Tassi: dopo giugno la situazione potrebbe complicarsi per la Bce
Quando il numero uno della Federal Reserve (Fed), Jerome Powell, alcune settimane fa aveva segnalato la “mancanza di progresso” dell’inflazione statunitense verso il target del 2% fissato dalla banca centrale, i mercati hanno dato poco peso alla notizia. La stessa dinamica sembra ripetersi in Europa dove l’inflazione si sta mostrando persistente proprio nel cosiddetto “ultimo miglio”, quando ormai ci si aspettava una discesa verso il livello target.
A maggio i prezzi in Eurozona sono aumentati più delle stime al 2,6% e il maggior contributo arriva dai servizi (+4,1% dal +3,7% di aprile), stando ai dati di Eurostat. Eppure, i mercati hanno continuato a prezzare un primo taglio di 25 punti base da parte della Banca centrale europea (Bce) nella riunione del 6 giugno.
Politica monetaria a parte, si comincia a profilare un percorso più accidentato dell’inflazione. Come avevamo già avvertito, se dovessimo continuare a vedere un’accelerazione dello 0,3%-0,4% mese su mese, potrebbe avverarsi l’ipotesi di un’inflazione persistente che resta al di sopra del target delle banche centrali. I prossimi mesi potrebbero riservare sorprese.

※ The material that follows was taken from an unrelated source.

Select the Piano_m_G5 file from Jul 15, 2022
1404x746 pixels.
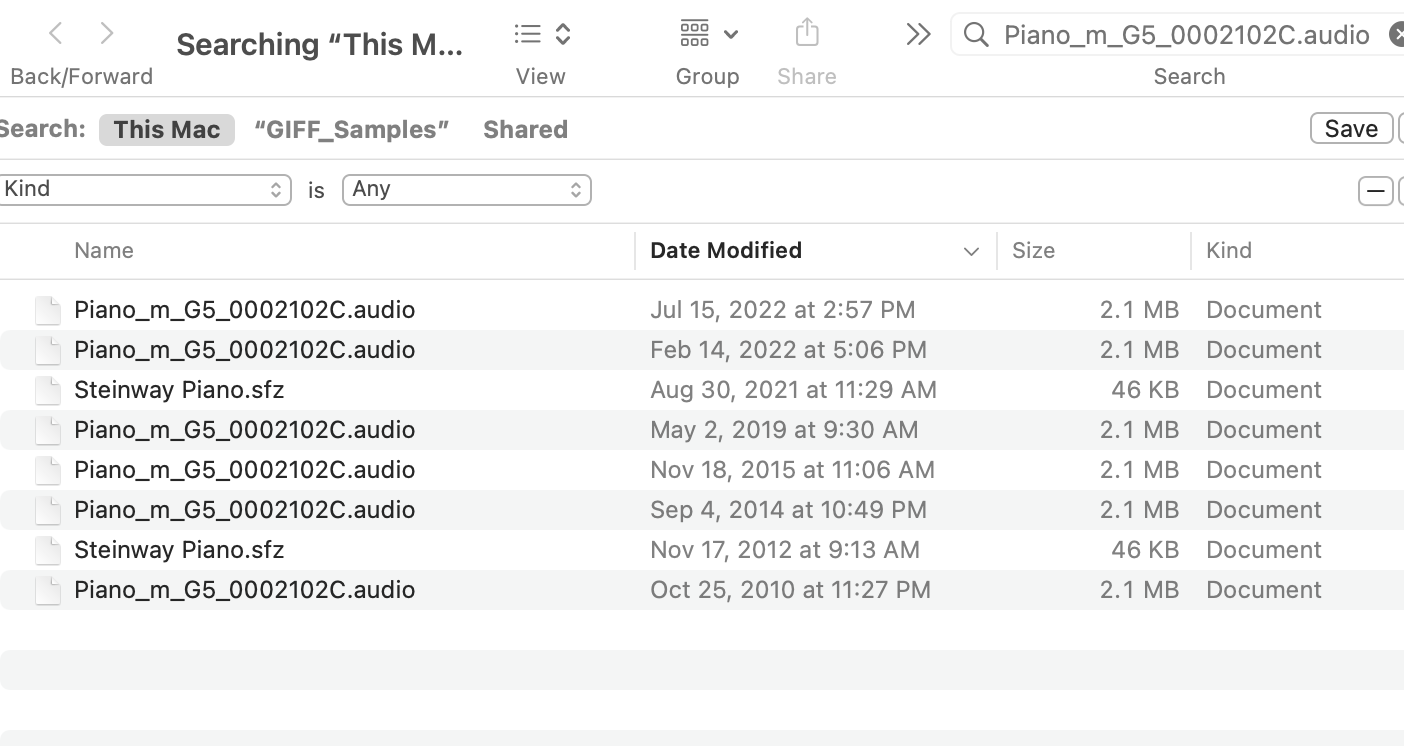[x=244, y=310]
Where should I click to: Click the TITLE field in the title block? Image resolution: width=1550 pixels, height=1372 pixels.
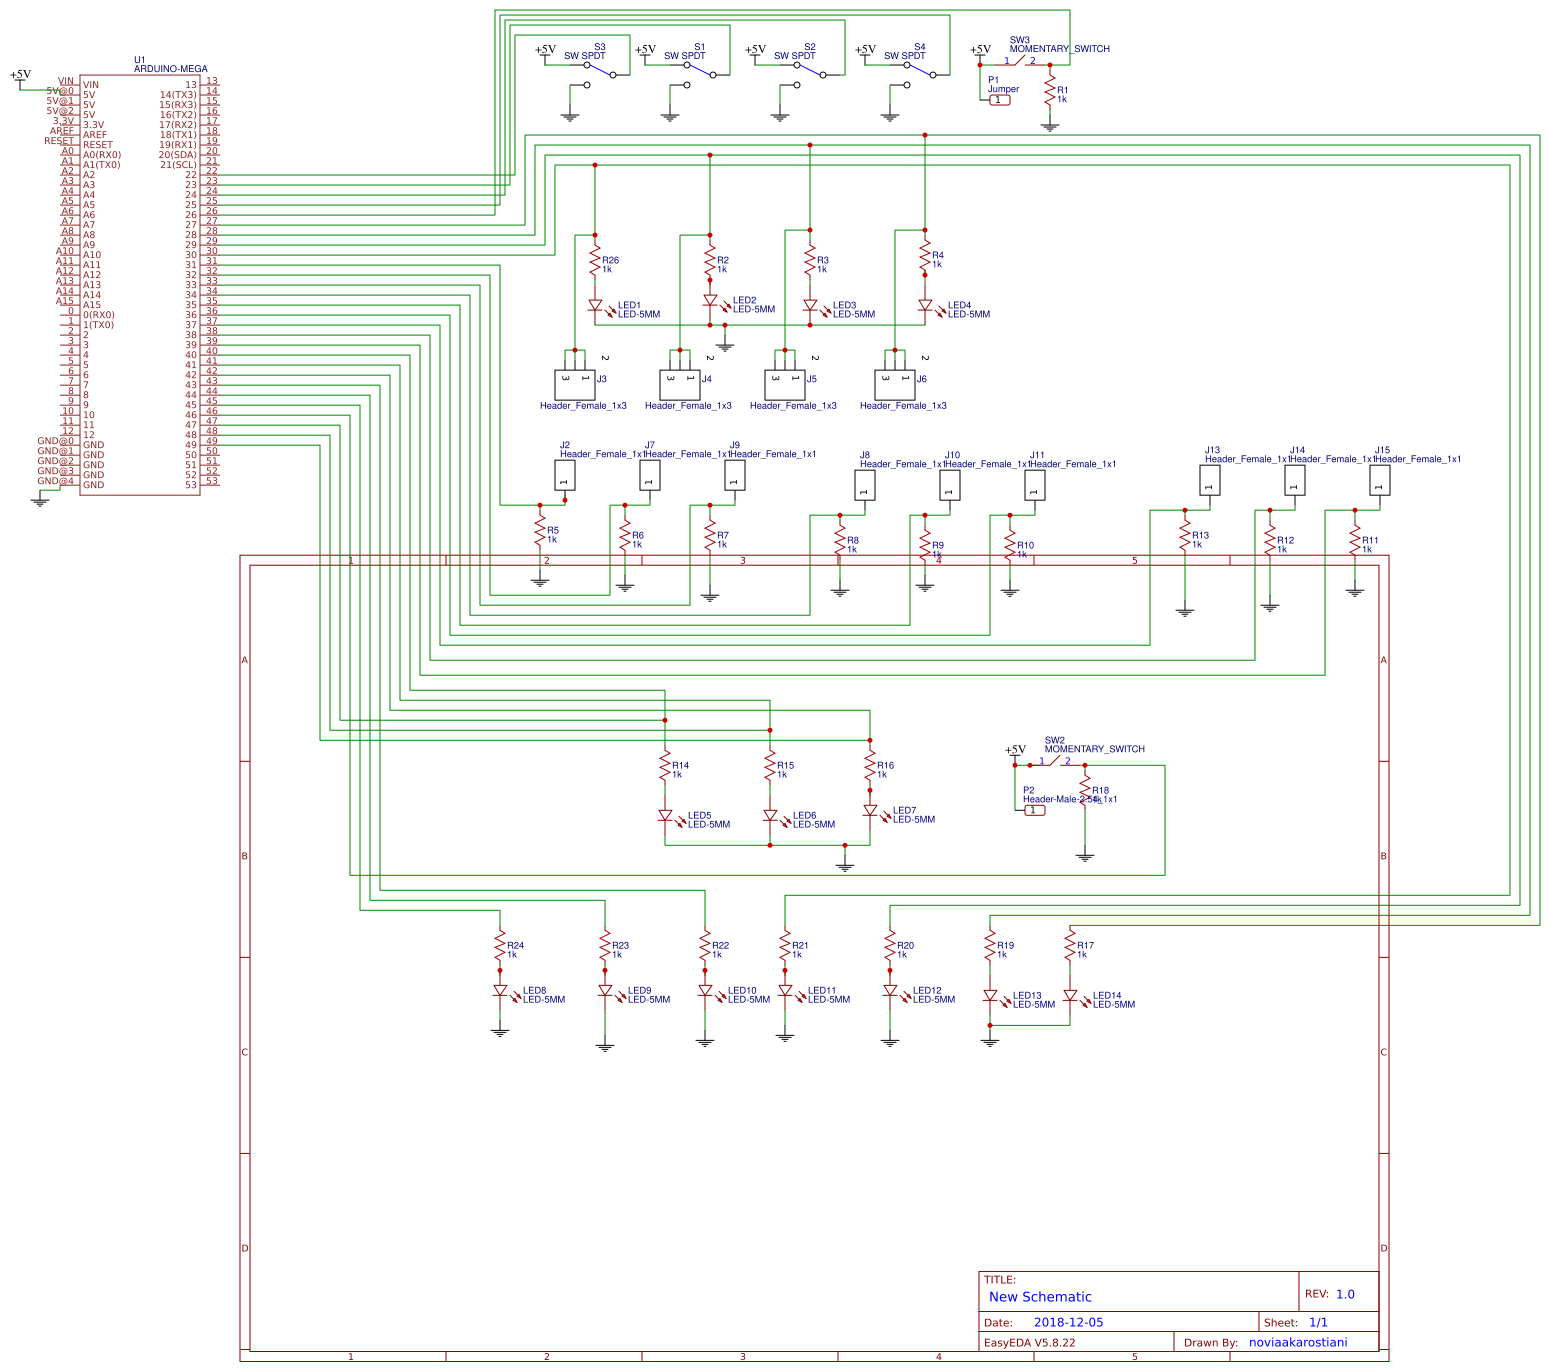coord(998,1278)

Migliora la congiuntura dell’Eurozona
Oltre alla crescita sorprendente degli Stati Uniti e all’ottimismo sulla Cina, sembra da vari indicatori che anche l’Europa cominci a crescere dopo un prolungato periodo di stagnazione.

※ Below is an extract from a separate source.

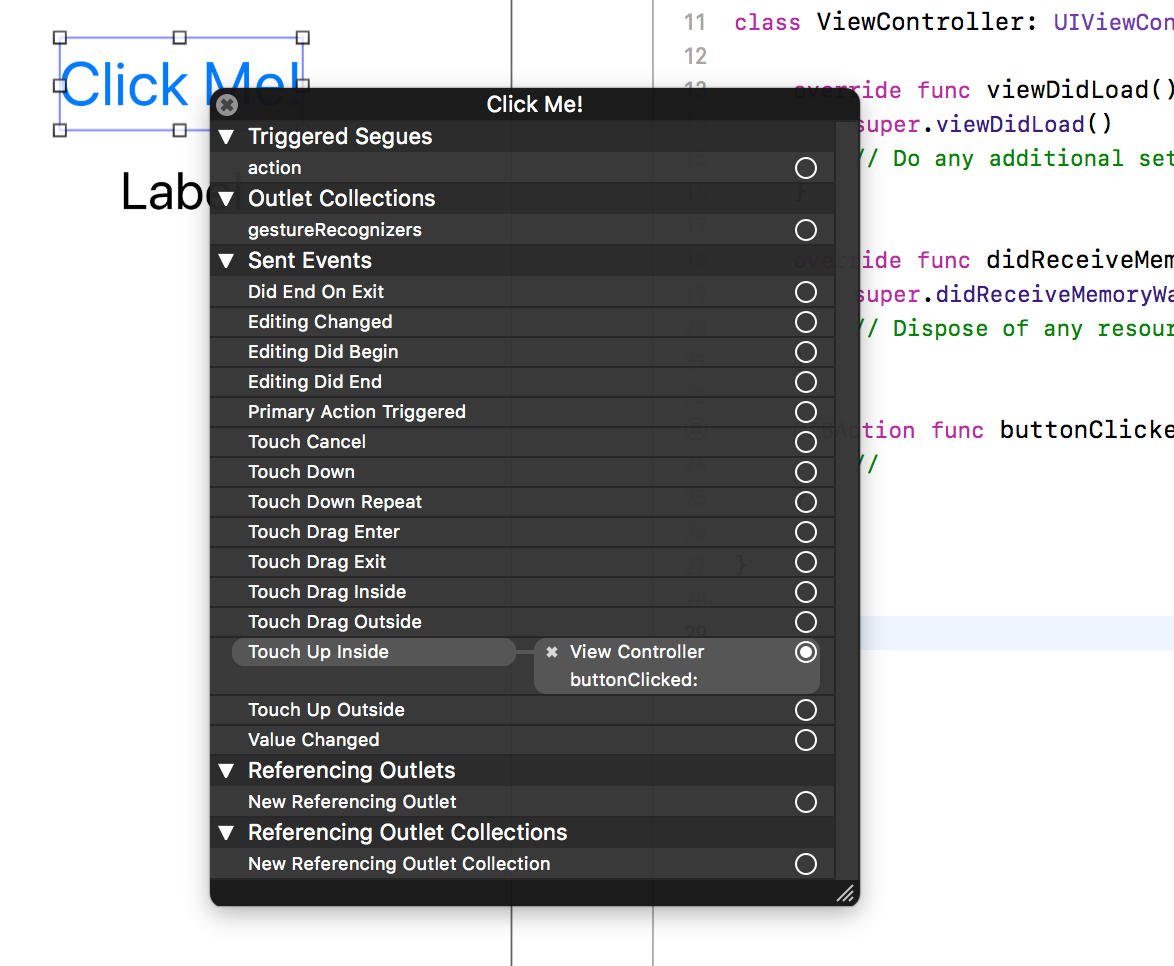Click the connection well beside Touch Down

(806, 471)
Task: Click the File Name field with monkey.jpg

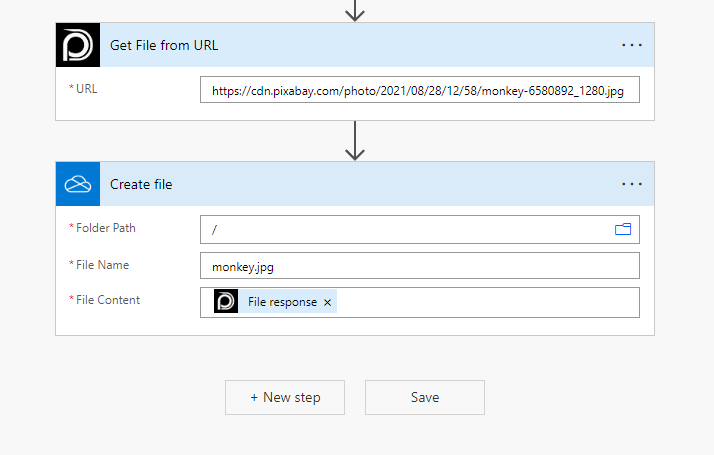Action: coord(419,266)
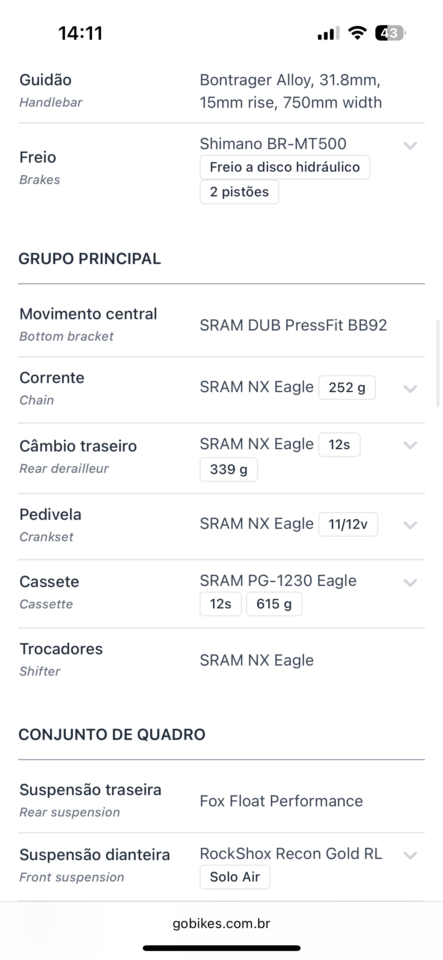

“Il mercato ora prezza un’economia in accelerazione nell’Eurozona e salari in rialzo al di sopra delle aspettative” spiega Alessandro Tentori, CIO Europe di AXA IM. Conseguentemente, si sono ridimensionate le attese sui tagli dei tassi nel 2024 e “il mercato prezza meno di 60 basis points entro il 12 dicembre”.

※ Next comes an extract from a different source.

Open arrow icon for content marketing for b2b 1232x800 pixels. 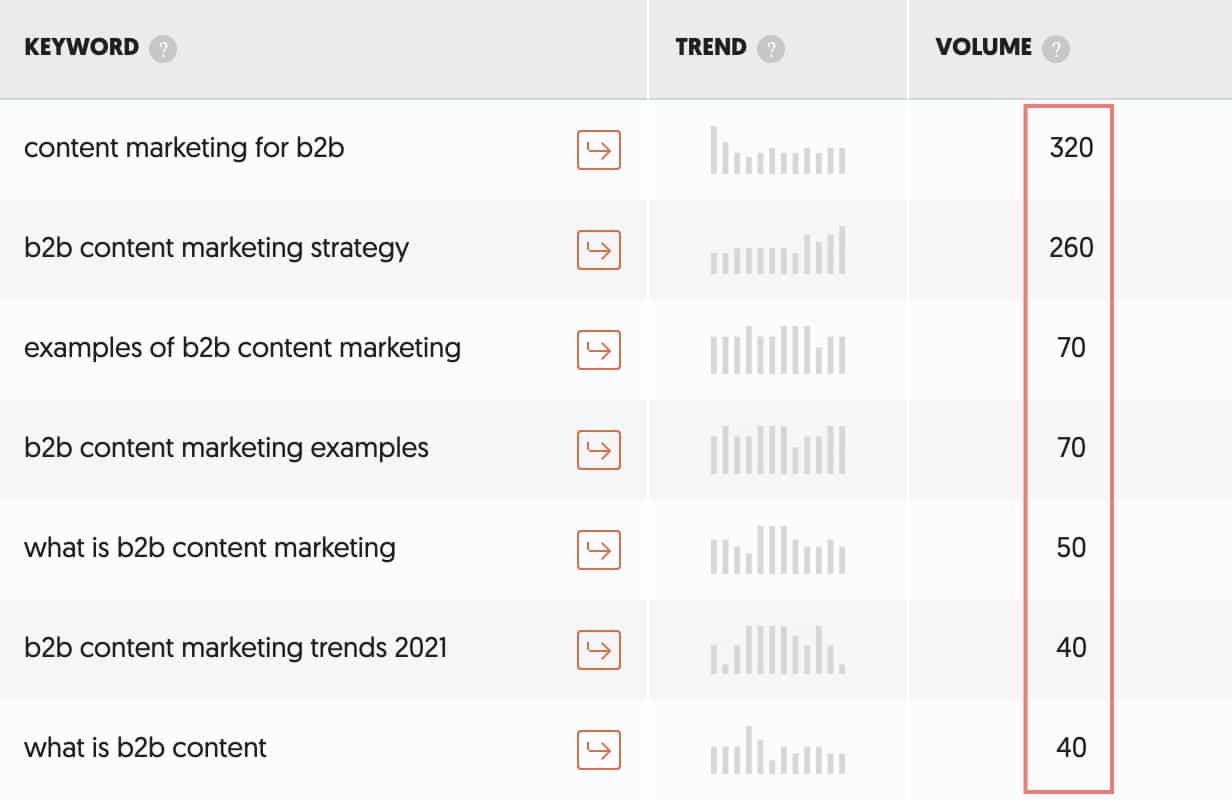[599, 150]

Anche gli indicatori di fiducia delle imprese suggeriscono un ciclo economico in accelerazione:
Fonte: AXA IM, Bloomberg.
La Fed non ha fretta
Dati macroeconomici resilienti e inflazione persistente negli Stati Uniti hanno spostato nuovamente la narrazione verso l’ “higher for longer” (tassi più alti più a lungo). Si profila uno scenario di stretta monetaria prolungata e un’inflazione che potrebbe mantenersi al di sopra del livello target.
Al momento l'economia americana continua a mostrare scarsi segnali di un deterioramento significativo, mentre l'inflazione ha sorpreso al rialzo per tre mesi consecutivi e la Fed non ha nessuna fretta di tagliare i tassi. La nostra view rimane quella di un primo taglio a settembre e di un secondo a dicembre.
Ancora volatilità?
In questo contesto, dovremmo continuare ad aspettarci un elevato livello di volatilità nei prossimi mesi poiché il mercato potrebbe dubitare ulteriormente della capacità della Fed e della Bce di realizzare i rispettivi 2-3 tagli dei tassi attualmente previsti.
I prossimi mesi saranno davvero cruciali. O l’inflazione rallenta senza che si verifichi una significativa flessione della crescita e le banche centrali possono allentare le loro politiche monetarie (scenario più favorevole alle obbligazioni), oppure l’inflazione si mostra ancora più persistente del previsto e gli investitori iniziano a temere la stagflazione.
Il credito ha premiato gli investitori
Lo scenario macroeconomico in cui ci troviamo si traduce, sul mercato obbligazionario, in una buona performance del credito da inizio anno. “Il credito ha premiato gli investitori dal 2023 a oggi grazie a un’economia globale che va meglio delle attese e una performance molto marcata sul mercato azionario”, commenta Tentori.
Basta guardare le performance delle varie asset class per concludere che un’esposizione del portafoglio agli asset più rischiosi dell’universo fixed income ha pagato. Aggiunge Tentori: “Il risultato di queste componenti si vede in particolare sugli indici High Yield, che hanno quasi ricoperto le ingenti perdite del 2022, ma non sulle classi obbligazionarie meno rischiose, come per esempio il BTP, che da inizio 2022 perde ancora circa 10 punti percentuali”.
Fonte: AXA IM, Bloomberg, al 23 maggio 2024.
Le probabilità di default del corporate statunitense
L’ultimo rapporto sul credito di Moody’s Investor Service mostra la media della probabilità di default entro un anno di un’azienda americana (vedi grafico). Ebbene, secondo Moody’s si osserva una certa resilienza del mercato corporate americano visto che la probabilità che un’azienda vada in default viene stimata al 3,6% nel primo trimestre 2025.
“Da tre anni il tasso di default è intorno al 3,5%-4% e le stime per i prossimi mesi prevedono una stabilizzazione intorno a questi livelli”, osserva Tentori. “Tuttavia, se si ampliassero gli spread, avremmo un aumento della probabilità di default.”
Fonte: AXA IM, Moody’s Credit Strategy.
La politica monetaria resta un importante driver per il settore del credito. Ma se fino all’anno scorso c’era una stretta correlazione tra il livello dei tassi e le condizioni finanziarie, nel 2024 c’è stata una netta decorrelazione tra l’andamento dei tassi e le condizioni finanziarie. E’ venuta a mancare la forte correlazione tra gli asset a rischio e il governativo.